Last week James K.A. Smith kicked off a discussion on the use of the term ‘orthodox’ to describe the traditional Christian position on marriage and sexuality. Wesley Hill has a decent post rounding up the relevant articles in the ongoing discussion here. There’s a lot that has been said in the discussion worth considering, but I wanted to toss a few of my own thoughts in.
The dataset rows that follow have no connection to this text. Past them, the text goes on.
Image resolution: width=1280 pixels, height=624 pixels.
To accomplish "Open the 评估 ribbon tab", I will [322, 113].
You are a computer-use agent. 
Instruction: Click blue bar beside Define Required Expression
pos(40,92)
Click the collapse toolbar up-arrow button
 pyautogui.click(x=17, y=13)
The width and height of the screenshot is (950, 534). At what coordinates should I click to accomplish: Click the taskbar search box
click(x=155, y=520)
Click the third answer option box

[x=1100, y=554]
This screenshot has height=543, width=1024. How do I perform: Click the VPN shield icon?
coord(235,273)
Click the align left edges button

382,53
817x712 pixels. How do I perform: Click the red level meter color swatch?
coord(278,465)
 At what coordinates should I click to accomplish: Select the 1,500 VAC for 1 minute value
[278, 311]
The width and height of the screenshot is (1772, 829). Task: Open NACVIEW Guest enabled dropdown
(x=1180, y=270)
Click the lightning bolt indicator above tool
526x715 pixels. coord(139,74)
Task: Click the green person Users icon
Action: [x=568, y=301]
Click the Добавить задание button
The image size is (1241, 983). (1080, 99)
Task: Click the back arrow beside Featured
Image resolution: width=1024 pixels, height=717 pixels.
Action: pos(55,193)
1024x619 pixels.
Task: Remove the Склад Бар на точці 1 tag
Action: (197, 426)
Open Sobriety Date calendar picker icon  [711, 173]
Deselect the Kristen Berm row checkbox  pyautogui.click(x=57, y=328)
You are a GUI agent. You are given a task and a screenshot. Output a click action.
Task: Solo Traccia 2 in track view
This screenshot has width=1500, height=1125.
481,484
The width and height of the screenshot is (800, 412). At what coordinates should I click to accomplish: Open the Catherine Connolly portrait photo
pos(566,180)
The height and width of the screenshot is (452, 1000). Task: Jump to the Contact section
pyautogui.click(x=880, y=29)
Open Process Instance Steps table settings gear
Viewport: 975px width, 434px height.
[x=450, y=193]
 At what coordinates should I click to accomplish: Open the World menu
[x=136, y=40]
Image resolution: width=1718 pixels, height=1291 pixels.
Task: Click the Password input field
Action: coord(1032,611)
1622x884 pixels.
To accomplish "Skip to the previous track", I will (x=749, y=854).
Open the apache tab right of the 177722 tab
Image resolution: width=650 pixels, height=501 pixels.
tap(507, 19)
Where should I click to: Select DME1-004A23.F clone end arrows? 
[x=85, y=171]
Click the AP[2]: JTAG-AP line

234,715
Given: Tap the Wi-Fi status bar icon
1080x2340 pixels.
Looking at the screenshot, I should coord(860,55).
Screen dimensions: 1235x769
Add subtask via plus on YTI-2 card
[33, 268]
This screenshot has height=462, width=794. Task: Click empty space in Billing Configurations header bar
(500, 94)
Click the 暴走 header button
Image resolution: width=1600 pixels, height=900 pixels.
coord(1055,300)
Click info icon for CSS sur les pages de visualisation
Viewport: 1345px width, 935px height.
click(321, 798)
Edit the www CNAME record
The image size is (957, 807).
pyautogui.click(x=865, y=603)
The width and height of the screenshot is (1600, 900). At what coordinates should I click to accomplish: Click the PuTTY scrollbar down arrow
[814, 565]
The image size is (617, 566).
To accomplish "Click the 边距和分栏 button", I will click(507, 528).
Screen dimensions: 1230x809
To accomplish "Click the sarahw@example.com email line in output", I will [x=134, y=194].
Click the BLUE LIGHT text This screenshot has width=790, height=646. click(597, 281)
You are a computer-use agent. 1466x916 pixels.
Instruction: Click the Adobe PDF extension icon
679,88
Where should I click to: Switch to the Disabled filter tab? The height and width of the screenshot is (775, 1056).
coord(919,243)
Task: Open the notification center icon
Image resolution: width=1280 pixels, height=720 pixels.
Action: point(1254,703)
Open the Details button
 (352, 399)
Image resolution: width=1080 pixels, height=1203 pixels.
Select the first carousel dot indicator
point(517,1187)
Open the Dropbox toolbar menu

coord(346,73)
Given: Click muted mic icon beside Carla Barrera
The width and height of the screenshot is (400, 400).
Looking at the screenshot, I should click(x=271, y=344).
First, I agree with Smith, Hill, and particularly Alan Jacobs that the term orthodox in its proper sense shouldn’t be used to describe the church’s historic position on marriage and sexuality. The ecumenical creeds and councils do not deal with the subject, and attempts by Alastair Roberts and Derek Rishmawy to argue that the traditional position flows from the creedal grammar amounts, as Jacobs puts it, to making the creeds a wax nose. However, it is true that orthodox Christians have universally agreed on the issue of what constitutes marriage and the proper role of sex until the last 50 years or so. It is roughly only in the last 10 years in western Christianity that large swathes of the church have rejected the traditional teaching on marriage and sex. It is fair then to equate the traditional position as the orthodox position, not because holding it is necessary to be orthodox, but because the orthodox Christian church has always concurrently held the traditional position. Calling marriage between one man and one woman, with sex reserved for marriage, the orthodox position on marriage is fine because it is the position historically held by the orthodox church.

Second, Hill’s reflections on life in the Episcopal Church are not comforting. That he has to qualify through quoting Daniel Martin that most, but not all, of the Episcopal clergy hold to orthodox beliefs is not encouraging. I do not know of any Christian body that has rejected the church’s traditional understanding of marriage that would also disallow its clergy from holding unorthodox, heretical beliefs. That is not to say that the majority of clergy in the PC(USA), the Episcopal Church, or the Church of Scotland reject tenants of Nicene Christianity, but every denomination that has embraced or declined to discipline homosexuality already has tolerated or embraced clergy who reject orthodox Christianity. Just as it is fine to say the church’s position on marriage is the orthodox position, because it is held by the orthodox churches, it appears true to say that the revisionist position is held by denominations that find the rejection of orthodoxy acceptable.

Third, I think Smith’s larger concern is spot on. Most evangelicals do not care about orthodox Christianity in its historic expression. For example, my own denomination has a brief statement called The Essentials of Our Faith in addition to its confessional standards. Its purpose is to “define core beliefs of the Christian faith. It expresses historic Christian beliefs common to all true believers and churches throughout the world.” Yet it adds things not found in the ecumenical creeds and councils or the Reformed Confessions (e.g. “The Church finds her visible yet imperfect expression in local congregations where…loving fellowship is maintained”), but does not even include all of the doctrines expressed in the orthodox faith (e.g. the eternal generation of the Son and procession of the Spirit). I do not hesitate to say that there would be a massive outcry from the laypeople in my congregation, as well as the ministers in my denomination, if I attempted to endorse homosexual marriage, but only a giant shrug from most, if anything, if I denied the eternal generation of the Son. This is a problem in need of remedy, and tying the word orthodox to other issues, however important they may be, has done a disservice to the church.